再生ディレクトリに関連するセキュリティ リスクが多いので、再生ディレクトリに適用するセキュリティを強化する必要があります。 メッセージの作成や送信を行う必要があるユーザーやアプリケーションに対しては、ピックアップ ディレクトリへのアクセスのみを許可し、再生ディレクトリへのアクセスは許可しないようにしてください。

すべてのメールボックス サーバーとエッジ トランスポート サーバーでは、既定で、ピックアップ ディレクトリと再生ディレクトリの両方が有効になっています。 組織内の特定のメールボックス サーバーまたはエッジ トランスポート サーバーでピックアップ ディレクトリまたは再生ディレクトリが必要ない場合は、ピックアップ ディレクトリ パスまたは再生ディレクトリ パスを 値 $nullに設定することで、そのサーバーのピックアップ ディレクトリまたは再生ディレクトリを無効にすることができます。 詳細については、「 ピックアップ ディレクトリと再生ディレクトリの構成」を参照してください。

ピックアップ ディレクトリおよび再生ディレクトリに対するアクセス許可

ピックアップ ディレクトリおよび再生ディレクトリには次のアクセス許可が必要です。

  • 管理者: フル コントロール

  • システム :フル コントロール

  • Network Service: サブフォルダーとファイルの読み取り、書き込み、および削除

既定では、Microsoft Exchange トランスポート サービスは、ネットワーク サービス ユーザー アカウントのセキュリティ資格情報を使用してピックアップ ディレクトリおよび再生ディレクトリの場所とアクセス許可を管理します。 ネットワーク サービス アカウントには, .eml ファイルを開いて名前を .tmp に変更して削除したり、メッセージが不正メールとして分類された場合に名前を .bad に変更したりするために、ピックアップ ディレクトリに対してこれらのアクセス許可が必要になります。
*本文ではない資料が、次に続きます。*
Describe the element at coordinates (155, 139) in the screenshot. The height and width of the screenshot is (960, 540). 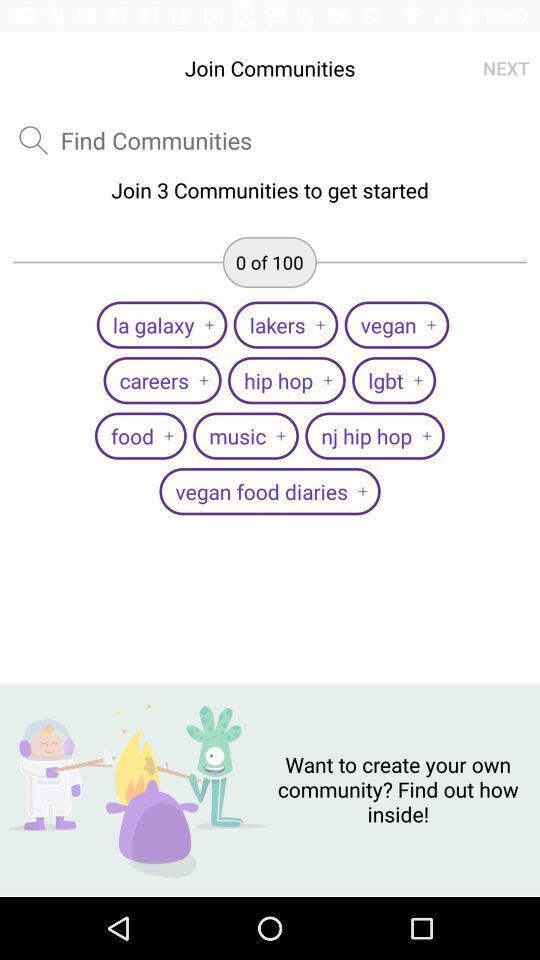
I see `search` at that location.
これらのディレクトリの場所を移動するには、Set-TransportService コマンドレットの PickupDirectoryPath パラメーターと ReplayDirectoryPath パラメーターを使用します。 ピックアップ ディレクトリの場所を正しく変更できるかどうかは、新しいディレクトリの場所でネットワーク サービス アカウントに付与されている権利と、新しいディレクトリが既に存在しているかどうかによって決まります。 ディレクトリが存在しておらず、ネットワーク サービス アカウントが変更先の場所でフォルダーを作成してアクセス許可を適用するために必要な権利を持っている場合、ディレクトリが新規作成され、適切なアクセス許可が適用されます。 新しいディレクトリが既に存在している場合は、既存のフォルダーのアクセス許可は確認されません。 Set-TransportService コマンドレットで PickupDirectoryPath または ReplayDirectoryPath パラメーターを使用してディレクトリの場所を移動するたびに、常に新しいディレクトリが存在し、新しいディレクトリに適切なアクセス許可が適用されていることを確認します。